Static is a condition that always resolves to the same static boolean value.

text

type: text
text:
  arg: ""
  operator: equals_cs
  part: 0

Text is a condition that checks the contents of a message as plain text against a logical operator and an argument.

It's possible to use the check_field and check_interpolation conditions to check a text condition against arbitrary metadata or fields of messages.
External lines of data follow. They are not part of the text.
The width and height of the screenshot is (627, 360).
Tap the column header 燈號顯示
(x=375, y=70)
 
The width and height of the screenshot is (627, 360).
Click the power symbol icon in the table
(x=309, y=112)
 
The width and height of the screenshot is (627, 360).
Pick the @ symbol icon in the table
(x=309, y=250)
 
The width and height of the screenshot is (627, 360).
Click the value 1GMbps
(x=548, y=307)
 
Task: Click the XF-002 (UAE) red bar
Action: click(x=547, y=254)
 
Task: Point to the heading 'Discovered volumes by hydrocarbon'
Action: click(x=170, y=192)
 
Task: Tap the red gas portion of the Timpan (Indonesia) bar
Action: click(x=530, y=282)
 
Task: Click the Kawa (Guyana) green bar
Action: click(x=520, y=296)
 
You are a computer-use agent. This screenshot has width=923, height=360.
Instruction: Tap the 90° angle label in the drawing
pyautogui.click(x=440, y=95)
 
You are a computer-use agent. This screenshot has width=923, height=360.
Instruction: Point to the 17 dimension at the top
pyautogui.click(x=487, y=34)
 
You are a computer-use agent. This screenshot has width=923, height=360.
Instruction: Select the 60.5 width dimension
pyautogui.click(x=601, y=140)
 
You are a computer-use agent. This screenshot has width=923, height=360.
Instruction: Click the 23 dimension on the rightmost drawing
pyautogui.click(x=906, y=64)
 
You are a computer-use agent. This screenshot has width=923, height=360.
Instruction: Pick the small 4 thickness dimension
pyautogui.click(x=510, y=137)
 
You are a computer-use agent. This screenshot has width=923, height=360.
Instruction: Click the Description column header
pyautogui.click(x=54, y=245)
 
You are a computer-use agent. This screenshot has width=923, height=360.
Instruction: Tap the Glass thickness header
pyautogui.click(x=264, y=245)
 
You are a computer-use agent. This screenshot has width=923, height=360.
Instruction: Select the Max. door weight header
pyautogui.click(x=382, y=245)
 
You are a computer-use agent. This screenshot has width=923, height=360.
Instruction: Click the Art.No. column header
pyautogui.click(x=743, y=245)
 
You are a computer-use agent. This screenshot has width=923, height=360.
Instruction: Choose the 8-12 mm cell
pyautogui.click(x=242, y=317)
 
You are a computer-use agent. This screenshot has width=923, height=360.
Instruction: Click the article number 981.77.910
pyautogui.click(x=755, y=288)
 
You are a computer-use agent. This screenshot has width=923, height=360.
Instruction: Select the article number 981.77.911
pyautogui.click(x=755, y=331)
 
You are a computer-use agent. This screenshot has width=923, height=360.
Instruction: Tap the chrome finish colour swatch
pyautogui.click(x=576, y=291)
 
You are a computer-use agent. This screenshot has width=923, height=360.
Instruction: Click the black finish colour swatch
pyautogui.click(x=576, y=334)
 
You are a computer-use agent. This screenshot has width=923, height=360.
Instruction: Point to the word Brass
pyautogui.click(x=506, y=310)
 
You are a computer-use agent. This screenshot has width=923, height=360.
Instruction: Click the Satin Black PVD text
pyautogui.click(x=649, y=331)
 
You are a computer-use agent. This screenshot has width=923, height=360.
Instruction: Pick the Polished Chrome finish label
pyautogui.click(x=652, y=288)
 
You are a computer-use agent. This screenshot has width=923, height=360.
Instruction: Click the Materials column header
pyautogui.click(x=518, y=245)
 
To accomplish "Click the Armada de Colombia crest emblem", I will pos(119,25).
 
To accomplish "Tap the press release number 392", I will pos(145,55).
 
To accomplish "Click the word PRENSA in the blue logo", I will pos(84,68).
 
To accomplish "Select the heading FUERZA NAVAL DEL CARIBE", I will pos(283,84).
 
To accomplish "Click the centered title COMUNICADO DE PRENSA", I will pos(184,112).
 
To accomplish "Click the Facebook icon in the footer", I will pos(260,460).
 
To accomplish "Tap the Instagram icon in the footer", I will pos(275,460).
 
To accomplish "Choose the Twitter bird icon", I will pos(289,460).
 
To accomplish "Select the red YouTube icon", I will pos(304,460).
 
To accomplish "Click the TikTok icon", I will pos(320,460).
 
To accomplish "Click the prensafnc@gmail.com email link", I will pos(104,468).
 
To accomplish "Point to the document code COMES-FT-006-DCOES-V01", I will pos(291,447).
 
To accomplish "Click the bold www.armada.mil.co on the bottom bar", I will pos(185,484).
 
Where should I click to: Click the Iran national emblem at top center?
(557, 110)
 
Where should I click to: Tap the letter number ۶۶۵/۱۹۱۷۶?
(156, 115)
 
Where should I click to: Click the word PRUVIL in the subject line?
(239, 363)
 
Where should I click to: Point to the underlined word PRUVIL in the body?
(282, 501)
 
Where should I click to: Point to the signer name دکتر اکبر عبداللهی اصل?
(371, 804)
For example, you can test a text condition against a JSON field foo.bar with:

check_field:
  path: foo.bar
  condition:
    text:
      operator: enum
      arg:
      - foo
      - bar

Available logical operators are:

equals_cs

Checks whether the content equals the argument (case sensitive.)

equals

Checks whether the content equals the argument under unicode case-folding (case insensitive.)

contains_cs

Checks whether the content contains the argument (case sensitive.)

contains

Checks whether the content contains the argument under unicode case-folding (case insensitive.)

prefix_cs

Checks whether the content begins with the argument (case sensitive.)

prefix

Checks whether the content begins with the argument under unicode case-folding (case insensitive.)

suffix_cs

Checks whether the content ends with the argument (case sensitive.)

suffix

Checks whether the content ends with the argument under unicode case-folding (case insensitive.)

regexp_partial

Checks whether any section of the content matches a regular expression (RE2 syntax).

regexp_exact

Checks whether the content exactly matches a regular expression (RE2 syntax).

enum

Checks whether the content matches any entry of a list of arguments, the field arg must be an array for this operator, e.g.:

text:
  operator: enum
  arg:
  - foo
  - bar

xor

type: xor
xor: []

Xor is a condition that returns the logical XOR of its children conditions, meaning it only resolves to true if exactly one of its children conditions resolves to true.